Table 1 Streptococcus pyogenes endocarditis and serotypes/emm types

Review of the literature

We searched PubMed and J-STAGE databases by using search terms “infective endocarditis and group A streptococcus or Streptococcus pyogenes”. We found twelve case reports that contained detailed information and serotypes or emm types (Table 1) [22].

None of the strains isolated in these seven cases had M1 protein which is associated with a higher frequency of covRS mutations than the non-M1 T1 strains. These serotypes are less commonly associated with iGAS diseases. M6 (Case M, Patient 1) is known to more readily adhere to host cells, and M4 (Case N, Patient 2) inhibits complement deposition, which may have contributed to the development of IE. T12 (Cases A and B) is found in more than 13 emm types, thus, it is difficult to discuss invasiveness according to T types [23]. Case D was noted to have emm12 which is generally associated with mild infection, but it has also been significantly found in nephritis-associated GAS serotypes including M1, M55 (Case L), and M57. These emm types produce highly antigenic secretory proteins called SIC [6]. In case C, emm 44 was noted, which is also associated with mild infection. As previously noted, M44 strains produce FbaA, which inhibits complement deposition [6]. Emm serotypes of Cases F, G, H, I, and K are also known to produce FbaA. Furthermore, Oppegard et al. reported to detect FbaA in Case J. In case E, emm90 was noted.

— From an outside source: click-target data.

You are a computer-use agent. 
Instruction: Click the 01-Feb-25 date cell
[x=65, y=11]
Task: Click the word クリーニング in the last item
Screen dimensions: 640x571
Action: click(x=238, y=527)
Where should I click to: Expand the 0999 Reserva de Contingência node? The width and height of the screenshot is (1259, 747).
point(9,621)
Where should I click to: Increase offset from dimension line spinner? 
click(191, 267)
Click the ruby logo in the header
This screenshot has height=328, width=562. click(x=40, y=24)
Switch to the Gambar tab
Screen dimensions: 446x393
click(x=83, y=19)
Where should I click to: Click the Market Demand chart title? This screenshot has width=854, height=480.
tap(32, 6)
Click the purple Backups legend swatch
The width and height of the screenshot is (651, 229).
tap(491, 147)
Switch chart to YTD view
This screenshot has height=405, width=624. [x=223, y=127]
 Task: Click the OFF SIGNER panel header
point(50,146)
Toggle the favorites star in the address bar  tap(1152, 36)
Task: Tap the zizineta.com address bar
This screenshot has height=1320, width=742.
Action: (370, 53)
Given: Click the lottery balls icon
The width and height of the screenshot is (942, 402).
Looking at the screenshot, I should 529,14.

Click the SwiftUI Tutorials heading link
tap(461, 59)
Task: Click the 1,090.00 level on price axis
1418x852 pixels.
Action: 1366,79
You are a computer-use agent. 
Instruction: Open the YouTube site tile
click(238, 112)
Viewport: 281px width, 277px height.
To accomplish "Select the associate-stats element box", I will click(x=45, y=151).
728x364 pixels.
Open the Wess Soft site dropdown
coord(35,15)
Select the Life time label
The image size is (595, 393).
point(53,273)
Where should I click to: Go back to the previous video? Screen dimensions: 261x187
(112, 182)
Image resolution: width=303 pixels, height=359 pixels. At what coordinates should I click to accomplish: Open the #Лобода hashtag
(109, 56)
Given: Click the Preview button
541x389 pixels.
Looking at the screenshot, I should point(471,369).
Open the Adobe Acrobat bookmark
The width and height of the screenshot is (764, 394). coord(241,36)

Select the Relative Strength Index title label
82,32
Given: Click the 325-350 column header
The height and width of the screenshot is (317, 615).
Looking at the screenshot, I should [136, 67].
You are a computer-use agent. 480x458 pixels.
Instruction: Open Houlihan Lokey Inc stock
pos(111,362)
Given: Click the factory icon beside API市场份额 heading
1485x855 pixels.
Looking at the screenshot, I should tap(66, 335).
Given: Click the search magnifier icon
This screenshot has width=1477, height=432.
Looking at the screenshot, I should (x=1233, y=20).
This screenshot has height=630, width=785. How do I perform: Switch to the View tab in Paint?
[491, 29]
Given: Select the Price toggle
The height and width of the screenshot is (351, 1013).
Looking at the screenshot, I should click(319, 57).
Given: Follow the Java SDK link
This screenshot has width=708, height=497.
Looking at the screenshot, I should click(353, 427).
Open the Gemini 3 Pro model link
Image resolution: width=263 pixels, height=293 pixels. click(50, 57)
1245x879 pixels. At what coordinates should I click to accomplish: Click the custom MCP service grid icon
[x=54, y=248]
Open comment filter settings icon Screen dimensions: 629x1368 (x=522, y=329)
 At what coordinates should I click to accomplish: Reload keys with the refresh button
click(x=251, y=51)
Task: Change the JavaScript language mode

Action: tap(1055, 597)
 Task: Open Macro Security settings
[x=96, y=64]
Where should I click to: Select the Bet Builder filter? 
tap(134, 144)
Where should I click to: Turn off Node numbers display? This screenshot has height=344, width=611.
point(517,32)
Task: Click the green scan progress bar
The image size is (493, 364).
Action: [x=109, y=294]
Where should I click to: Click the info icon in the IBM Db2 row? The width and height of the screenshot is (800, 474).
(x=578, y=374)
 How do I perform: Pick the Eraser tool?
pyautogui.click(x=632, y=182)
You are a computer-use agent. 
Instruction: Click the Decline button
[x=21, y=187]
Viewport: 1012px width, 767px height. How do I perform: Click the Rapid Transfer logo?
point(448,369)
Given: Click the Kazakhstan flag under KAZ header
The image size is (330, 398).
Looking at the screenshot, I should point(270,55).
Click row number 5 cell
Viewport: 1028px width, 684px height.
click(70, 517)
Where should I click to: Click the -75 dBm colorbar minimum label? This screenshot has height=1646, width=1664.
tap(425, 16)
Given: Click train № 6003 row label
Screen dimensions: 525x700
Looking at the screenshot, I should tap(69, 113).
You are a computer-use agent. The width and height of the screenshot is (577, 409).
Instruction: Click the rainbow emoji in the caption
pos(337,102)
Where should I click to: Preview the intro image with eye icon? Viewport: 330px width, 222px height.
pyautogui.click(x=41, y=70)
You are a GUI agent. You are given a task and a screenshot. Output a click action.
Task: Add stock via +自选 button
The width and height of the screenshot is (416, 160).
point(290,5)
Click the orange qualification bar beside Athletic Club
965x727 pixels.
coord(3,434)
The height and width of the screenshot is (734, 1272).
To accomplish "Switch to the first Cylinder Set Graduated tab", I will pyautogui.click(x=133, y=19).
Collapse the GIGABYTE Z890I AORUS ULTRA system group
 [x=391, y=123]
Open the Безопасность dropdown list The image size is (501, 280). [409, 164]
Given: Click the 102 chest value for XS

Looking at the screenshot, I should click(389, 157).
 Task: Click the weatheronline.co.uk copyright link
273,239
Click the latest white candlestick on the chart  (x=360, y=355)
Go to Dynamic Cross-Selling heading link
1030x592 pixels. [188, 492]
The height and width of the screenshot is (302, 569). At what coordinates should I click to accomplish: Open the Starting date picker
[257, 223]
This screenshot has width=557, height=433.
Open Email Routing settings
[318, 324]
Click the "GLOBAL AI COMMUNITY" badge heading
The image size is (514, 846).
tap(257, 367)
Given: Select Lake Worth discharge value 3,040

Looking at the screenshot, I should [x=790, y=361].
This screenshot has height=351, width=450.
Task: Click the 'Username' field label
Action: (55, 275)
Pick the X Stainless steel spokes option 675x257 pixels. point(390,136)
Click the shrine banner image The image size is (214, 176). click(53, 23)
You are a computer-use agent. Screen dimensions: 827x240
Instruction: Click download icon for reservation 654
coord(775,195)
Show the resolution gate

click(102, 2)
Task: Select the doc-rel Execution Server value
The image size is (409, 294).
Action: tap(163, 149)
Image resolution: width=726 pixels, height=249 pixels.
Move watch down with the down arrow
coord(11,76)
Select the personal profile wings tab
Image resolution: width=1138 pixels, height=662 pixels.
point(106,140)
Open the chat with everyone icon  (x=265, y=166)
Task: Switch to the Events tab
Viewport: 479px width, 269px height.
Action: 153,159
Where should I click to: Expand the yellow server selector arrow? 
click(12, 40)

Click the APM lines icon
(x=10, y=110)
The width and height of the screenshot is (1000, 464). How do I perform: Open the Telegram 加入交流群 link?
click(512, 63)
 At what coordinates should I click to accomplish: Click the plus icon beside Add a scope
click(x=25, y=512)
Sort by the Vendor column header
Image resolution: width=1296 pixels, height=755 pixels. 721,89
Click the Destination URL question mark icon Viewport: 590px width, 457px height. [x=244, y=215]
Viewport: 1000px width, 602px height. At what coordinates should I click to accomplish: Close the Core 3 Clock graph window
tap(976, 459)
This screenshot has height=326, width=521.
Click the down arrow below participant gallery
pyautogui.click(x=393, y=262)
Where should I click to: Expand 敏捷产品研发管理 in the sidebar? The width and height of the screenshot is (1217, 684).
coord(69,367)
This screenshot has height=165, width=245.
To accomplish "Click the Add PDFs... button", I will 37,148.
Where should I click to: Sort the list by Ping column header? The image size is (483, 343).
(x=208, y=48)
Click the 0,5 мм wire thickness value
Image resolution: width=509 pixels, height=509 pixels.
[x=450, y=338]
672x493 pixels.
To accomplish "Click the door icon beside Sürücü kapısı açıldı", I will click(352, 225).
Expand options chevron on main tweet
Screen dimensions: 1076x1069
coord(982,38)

Fiona et al. described two cases of GAS necrotizing fasciitis caused by emm90 strains from 1990 to 1998 in Australia [24]. Guliz et al. reported 1428 isolates from Hawaii between 2000 and 2005 representing 21 different emm types that were never reported in the continental United States during or before surveillance studies, including emm90 strains [25]. Additionally, Chen et al. identified 20 cases of iGAS diseases caused by emm90 between 2005 to 2007 in Hawaii [26]. They described that emm90 strains appeared to be common after 2006 among iGAS disease-causing isolates. Therefore, with this many cases of iGAS being caused by emm90 strains, the mechanism by which emm90 strains cause invasive disease should be further elucidated.

Some categories of preexisting heart disease serve as risk factors for IE. Congenital heart diseases account for 80% of these cases, while previous rheumatic heart disease, prosthetic valves, and cardiomyopathies account for the majority of the rest [4]. Tetralogy of Fallot is the most common congenital heart disease associated with IE (19.8%), followed by VSD (18%) [4]. Corrective surgery for children with VSD, atrial septal defects, or patent ductus arteriosus with no residual defect is said to eliminate the attributable risk for endocarditis 6 months after surgery [3]. Cases E and N should therefore be considered not to have had added risk factors for developing IE since their VSD’s had either been surgically corrected or had resolved spontaneously. Although the 2007 AHA antibiotic prophylaxis guidelines for the prevention of IE no longer consider native unrepaired cardiac lesions to be a high or moderate risk for IE, IE is known to occur in these patients [21]. Knirsch et al. contend that IE should be considered a lifetime risk for non-operated, repaired, and palliated CHD, including VSD [27]. We suspect that the GAS capsule, which inhibits complement deposition, quite possibly played a role in the development of IE in Patient 2.

In conclusion, GAS is a rare etiologic organism of IE, and there are few reports of GAS endocarditis with specific information on serotypes/emm types. In general, most serotypes/emm types associated with GAS typically cause only mild infection, but as this case report shows, GAS can be associated with serious invasive disease such as IE. A greater accumulation of cases is necessary to elucidate the association between serotypes/emm types and GAS IE.